##### DATA RECORDS #####

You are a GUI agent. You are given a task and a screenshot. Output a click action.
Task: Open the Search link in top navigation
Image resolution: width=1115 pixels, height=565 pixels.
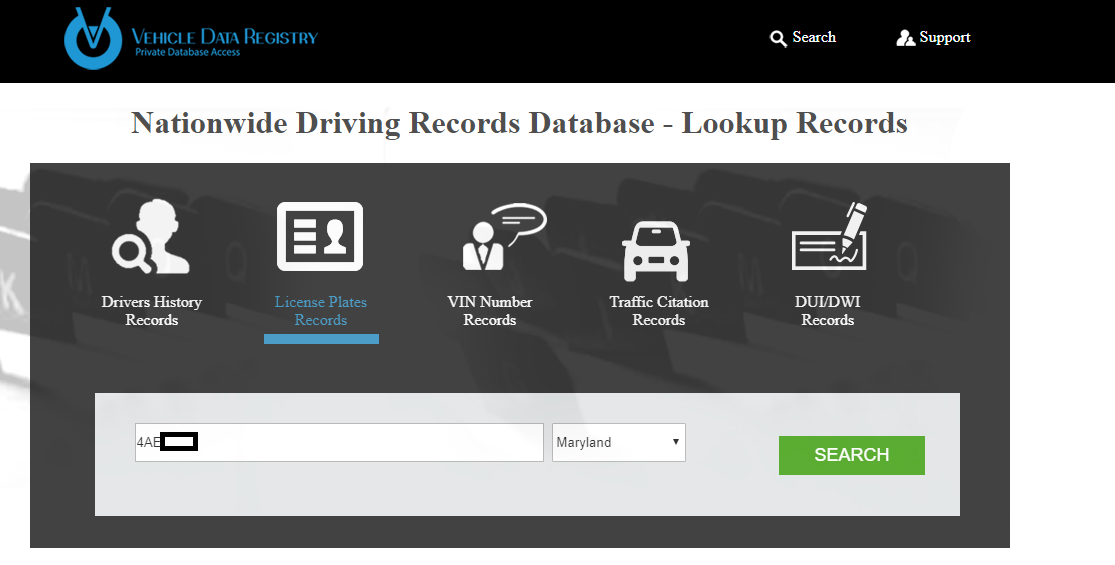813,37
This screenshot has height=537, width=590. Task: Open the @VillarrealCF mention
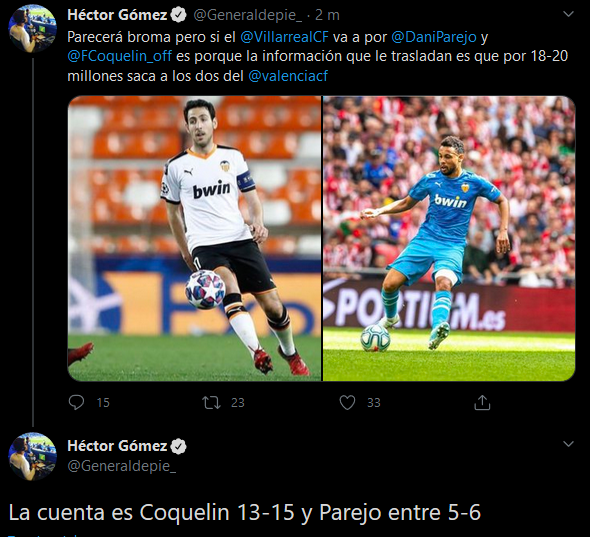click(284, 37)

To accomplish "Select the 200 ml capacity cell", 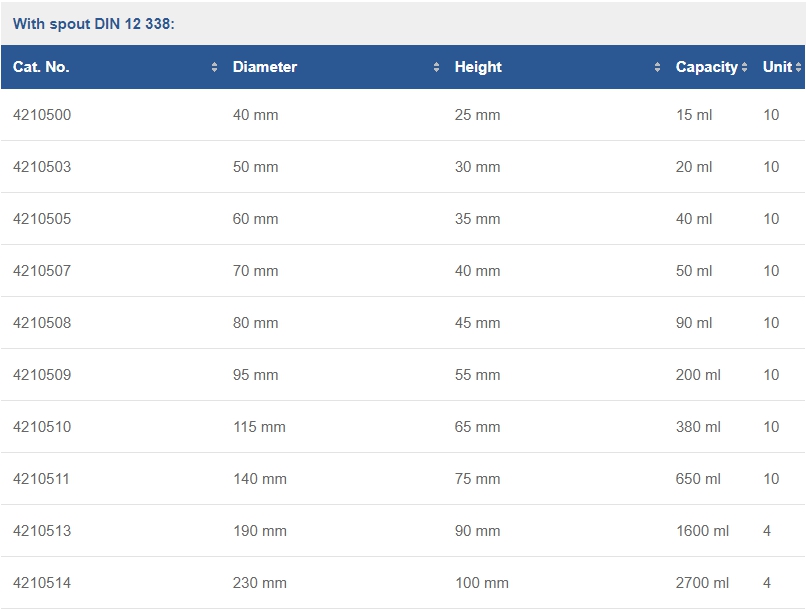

#####

PROBLEM STATEMENT: Return the complete data unchanged and include none of the pictures.

OUTPUT OF THE EXERCISE:
You are a GUI agent. You are given a task and a screenshot. Output a click action.
Task: Open the Search link in top navigation
Image resolution: width=1115 pixels, height=565 pixels.
813,37
This screenshot has height=537, width=590. Task: Open the @VillarrealCF mention
click(284, 37)

To accomplish "Select the 200 ml capacity cell", 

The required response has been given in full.